(Rows on where targets appear)

+---+

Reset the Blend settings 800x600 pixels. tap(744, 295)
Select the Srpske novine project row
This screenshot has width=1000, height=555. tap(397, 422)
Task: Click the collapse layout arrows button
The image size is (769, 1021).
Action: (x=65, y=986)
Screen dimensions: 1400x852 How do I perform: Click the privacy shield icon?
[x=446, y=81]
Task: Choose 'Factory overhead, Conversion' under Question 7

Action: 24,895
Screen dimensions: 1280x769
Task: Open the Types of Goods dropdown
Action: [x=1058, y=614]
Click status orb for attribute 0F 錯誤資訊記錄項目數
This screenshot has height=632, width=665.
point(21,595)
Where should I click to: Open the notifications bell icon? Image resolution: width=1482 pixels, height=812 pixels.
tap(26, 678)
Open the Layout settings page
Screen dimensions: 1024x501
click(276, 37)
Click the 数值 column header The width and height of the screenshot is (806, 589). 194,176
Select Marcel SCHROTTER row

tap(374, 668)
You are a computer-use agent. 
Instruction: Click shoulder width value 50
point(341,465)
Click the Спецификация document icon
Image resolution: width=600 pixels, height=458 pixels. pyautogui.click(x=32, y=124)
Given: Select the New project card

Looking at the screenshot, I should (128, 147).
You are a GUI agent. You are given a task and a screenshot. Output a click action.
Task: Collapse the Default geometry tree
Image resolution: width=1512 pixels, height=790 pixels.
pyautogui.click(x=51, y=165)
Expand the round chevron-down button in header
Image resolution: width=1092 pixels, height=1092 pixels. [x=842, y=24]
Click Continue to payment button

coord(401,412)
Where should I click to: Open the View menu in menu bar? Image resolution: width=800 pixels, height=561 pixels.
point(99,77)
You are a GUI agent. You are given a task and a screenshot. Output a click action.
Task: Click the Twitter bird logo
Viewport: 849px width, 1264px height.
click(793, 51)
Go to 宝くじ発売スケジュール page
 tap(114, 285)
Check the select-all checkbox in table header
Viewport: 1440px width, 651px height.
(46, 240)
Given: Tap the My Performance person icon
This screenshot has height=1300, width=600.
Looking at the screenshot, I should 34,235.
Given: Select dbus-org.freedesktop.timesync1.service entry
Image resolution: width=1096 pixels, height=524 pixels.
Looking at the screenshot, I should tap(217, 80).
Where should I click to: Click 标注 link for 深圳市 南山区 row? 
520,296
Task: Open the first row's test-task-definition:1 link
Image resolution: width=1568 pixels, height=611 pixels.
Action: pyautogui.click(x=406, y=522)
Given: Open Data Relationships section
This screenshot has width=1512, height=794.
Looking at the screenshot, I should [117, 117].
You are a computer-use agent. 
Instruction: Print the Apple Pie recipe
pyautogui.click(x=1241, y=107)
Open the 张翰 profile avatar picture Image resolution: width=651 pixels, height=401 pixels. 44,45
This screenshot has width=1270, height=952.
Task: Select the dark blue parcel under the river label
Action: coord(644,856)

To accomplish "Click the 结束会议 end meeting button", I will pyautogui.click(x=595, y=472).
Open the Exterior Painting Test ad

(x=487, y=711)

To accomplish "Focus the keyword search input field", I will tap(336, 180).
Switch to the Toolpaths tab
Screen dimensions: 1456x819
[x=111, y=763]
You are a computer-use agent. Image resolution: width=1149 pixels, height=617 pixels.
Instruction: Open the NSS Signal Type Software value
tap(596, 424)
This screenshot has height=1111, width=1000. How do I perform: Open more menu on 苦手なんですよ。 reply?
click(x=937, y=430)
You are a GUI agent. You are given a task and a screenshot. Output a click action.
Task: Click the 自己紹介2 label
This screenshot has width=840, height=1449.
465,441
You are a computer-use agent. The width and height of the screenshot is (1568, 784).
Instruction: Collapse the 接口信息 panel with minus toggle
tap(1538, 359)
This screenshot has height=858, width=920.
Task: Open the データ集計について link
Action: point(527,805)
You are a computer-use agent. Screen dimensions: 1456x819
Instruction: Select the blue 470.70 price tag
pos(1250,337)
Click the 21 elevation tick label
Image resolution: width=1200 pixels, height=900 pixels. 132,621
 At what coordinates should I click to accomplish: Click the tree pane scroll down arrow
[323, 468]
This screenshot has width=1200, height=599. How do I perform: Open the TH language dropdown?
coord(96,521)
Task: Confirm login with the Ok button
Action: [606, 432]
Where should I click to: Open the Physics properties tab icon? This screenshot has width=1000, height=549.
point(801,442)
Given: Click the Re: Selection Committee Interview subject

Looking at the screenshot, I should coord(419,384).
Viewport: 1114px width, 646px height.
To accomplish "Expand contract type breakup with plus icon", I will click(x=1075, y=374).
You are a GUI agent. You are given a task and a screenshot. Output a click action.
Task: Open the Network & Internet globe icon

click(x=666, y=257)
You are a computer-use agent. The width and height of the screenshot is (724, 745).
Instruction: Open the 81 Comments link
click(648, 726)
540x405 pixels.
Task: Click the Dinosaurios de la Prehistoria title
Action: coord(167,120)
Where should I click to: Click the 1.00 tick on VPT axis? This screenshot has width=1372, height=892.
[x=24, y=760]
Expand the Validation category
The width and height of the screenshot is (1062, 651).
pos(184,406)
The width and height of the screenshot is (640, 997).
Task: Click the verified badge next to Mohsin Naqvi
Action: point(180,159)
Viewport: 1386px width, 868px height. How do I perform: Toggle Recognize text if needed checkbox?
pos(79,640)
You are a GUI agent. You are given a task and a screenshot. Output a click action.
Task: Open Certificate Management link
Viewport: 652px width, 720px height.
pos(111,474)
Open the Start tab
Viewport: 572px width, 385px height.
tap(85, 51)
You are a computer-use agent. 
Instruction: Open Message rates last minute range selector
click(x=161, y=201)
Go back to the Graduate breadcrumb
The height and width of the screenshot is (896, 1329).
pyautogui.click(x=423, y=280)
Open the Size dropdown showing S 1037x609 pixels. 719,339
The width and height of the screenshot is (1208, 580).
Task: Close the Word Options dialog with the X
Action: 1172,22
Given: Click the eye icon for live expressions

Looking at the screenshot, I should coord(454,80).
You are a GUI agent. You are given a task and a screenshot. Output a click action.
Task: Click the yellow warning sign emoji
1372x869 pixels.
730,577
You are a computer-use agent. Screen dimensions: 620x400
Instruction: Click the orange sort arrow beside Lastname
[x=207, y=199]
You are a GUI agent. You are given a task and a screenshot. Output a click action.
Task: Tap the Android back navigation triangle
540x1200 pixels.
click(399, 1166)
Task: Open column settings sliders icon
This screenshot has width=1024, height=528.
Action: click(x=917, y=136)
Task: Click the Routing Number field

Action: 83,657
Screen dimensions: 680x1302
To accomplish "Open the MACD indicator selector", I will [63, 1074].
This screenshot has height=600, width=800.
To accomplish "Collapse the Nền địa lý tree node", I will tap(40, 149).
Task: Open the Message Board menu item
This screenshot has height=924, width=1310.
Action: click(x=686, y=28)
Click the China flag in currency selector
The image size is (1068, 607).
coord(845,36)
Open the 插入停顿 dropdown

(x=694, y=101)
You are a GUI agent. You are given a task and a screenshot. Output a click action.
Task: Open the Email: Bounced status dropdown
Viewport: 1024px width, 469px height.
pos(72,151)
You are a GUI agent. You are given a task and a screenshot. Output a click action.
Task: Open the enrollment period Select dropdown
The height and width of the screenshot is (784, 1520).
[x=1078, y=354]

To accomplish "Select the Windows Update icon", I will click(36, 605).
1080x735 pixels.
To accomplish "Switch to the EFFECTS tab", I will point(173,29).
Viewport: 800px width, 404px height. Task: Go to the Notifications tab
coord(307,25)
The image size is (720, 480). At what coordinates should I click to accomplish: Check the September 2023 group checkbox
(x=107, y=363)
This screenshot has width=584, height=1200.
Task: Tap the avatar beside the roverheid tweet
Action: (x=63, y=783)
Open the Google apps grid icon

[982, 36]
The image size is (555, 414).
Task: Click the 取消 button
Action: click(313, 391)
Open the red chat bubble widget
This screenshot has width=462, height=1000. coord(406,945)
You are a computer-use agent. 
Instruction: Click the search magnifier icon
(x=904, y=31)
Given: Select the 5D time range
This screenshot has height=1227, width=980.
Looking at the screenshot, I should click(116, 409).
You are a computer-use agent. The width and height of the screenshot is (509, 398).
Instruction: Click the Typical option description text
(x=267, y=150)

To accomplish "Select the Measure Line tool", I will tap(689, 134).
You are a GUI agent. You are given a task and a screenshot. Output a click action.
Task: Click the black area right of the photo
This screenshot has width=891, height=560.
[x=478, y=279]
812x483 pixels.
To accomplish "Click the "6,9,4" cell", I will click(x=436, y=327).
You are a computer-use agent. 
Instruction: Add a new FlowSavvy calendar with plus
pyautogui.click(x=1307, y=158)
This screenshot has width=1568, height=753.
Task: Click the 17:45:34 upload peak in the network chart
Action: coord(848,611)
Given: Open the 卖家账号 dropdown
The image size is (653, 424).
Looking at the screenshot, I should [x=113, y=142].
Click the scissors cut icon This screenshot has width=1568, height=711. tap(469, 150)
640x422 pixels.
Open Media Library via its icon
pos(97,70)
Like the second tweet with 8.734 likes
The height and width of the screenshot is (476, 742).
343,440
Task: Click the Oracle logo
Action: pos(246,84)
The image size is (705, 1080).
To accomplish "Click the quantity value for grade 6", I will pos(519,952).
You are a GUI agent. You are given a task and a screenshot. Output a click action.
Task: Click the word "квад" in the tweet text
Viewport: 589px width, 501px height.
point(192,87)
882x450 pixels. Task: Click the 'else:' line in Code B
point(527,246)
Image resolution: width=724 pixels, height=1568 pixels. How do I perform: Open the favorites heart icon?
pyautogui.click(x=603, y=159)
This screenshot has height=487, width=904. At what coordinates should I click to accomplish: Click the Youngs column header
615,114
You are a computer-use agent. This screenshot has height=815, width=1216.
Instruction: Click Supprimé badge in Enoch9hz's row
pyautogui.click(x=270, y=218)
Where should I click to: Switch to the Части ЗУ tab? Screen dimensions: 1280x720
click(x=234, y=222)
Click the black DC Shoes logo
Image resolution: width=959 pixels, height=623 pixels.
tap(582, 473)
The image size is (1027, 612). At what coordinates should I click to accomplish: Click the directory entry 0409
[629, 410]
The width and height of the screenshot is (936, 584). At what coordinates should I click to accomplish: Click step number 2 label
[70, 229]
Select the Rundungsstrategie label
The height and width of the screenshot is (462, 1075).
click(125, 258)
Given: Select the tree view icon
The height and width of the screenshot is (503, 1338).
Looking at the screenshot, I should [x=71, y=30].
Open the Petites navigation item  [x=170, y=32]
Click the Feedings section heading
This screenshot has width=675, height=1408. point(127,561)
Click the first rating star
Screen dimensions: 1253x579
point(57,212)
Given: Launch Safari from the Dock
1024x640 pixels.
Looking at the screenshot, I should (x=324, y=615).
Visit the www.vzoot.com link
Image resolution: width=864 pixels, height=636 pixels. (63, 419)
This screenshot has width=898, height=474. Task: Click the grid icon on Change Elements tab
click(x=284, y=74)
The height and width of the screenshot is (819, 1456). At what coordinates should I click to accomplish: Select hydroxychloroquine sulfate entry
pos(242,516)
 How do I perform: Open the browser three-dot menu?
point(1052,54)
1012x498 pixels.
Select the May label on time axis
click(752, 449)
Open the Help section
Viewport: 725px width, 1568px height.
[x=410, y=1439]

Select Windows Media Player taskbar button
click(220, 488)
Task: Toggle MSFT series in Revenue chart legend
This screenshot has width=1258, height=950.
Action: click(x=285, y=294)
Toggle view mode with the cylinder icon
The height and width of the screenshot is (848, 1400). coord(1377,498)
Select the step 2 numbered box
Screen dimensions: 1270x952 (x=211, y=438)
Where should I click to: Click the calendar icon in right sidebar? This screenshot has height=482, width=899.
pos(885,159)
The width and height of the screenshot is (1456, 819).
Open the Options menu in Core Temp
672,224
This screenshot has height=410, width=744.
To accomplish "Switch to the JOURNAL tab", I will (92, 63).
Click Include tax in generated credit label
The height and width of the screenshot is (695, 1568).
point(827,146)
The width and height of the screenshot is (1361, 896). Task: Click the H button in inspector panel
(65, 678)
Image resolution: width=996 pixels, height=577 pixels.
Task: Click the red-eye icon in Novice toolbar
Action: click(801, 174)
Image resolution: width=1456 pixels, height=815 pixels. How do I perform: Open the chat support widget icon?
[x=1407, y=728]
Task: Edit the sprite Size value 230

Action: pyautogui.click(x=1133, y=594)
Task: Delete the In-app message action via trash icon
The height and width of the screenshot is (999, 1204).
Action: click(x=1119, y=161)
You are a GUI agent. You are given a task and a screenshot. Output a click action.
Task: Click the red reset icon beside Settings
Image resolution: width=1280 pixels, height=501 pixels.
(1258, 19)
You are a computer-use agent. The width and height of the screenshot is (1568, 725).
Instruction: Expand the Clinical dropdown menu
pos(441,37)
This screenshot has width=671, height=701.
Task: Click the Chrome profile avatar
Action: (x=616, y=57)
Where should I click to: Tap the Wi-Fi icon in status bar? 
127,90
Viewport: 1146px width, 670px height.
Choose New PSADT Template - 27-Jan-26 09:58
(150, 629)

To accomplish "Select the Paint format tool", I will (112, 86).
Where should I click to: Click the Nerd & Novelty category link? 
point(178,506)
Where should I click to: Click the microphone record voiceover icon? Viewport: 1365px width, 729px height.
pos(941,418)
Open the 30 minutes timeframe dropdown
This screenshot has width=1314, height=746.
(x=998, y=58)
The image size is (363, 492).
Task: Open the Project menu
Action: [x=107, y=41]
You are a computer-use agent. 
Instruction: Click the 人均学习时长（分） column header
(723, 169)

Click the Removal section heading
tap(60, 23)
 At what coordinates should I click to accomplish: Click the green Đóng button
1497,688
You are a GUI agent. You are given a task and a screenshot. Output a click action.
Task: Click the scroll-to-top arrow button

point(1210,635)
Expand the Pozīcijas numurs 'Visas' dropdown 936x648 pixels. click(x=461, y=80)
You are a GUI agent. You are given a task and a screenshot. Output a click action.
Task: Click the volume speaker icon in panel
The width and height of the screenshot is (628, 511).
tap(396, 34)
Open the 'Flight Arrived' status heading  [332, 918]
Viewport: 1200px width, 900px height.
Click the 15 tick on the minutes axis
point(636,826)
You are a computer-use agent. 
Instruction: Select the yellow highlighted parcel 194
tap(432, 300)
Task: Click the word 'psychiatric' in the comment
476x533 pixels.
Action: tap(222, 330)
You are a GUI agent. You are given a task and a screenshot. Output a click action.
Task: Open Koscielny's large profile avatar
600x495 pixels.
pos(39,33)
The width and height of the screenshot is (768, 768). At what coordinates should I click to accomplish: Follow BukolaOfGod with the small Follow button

+---+

**Written exercise**
Print everything from the line containing "Given: Open the 卖家账号 dropdown" down to the line containing "point(527,246)", repeating each line exactly and including both of those lines.

**Full answer**
Given: Open the 卖家账号 dropdown
The image size is (653, 424).
Looking at the screenshot, I should [x=113, y=142].
Click the scissors cut icon This screenshot has width=1568, height=711. tap(469, 150)
640x422 pixels.
Open Media Library via its icon
pos(97,70)
Like the second tweet with 8.734 likes
The height and width of the screenshot is (476, 742).
343,440
Task: Click the Oracle logo
Action: pos(246,84)
The image size is (705, 1080).
To accomplish "Click the quantity value for grade 6", I will pos(519,952).
You are a GUI agent. You are given a task and a screenshot. Output a click action.
Task: Click the word "квад" in the tweet text
Viewport: 589px width, 501px height.
point(192,87)
882x450 pixels. Task: Click the 'else:' line in Code B
point(527,246)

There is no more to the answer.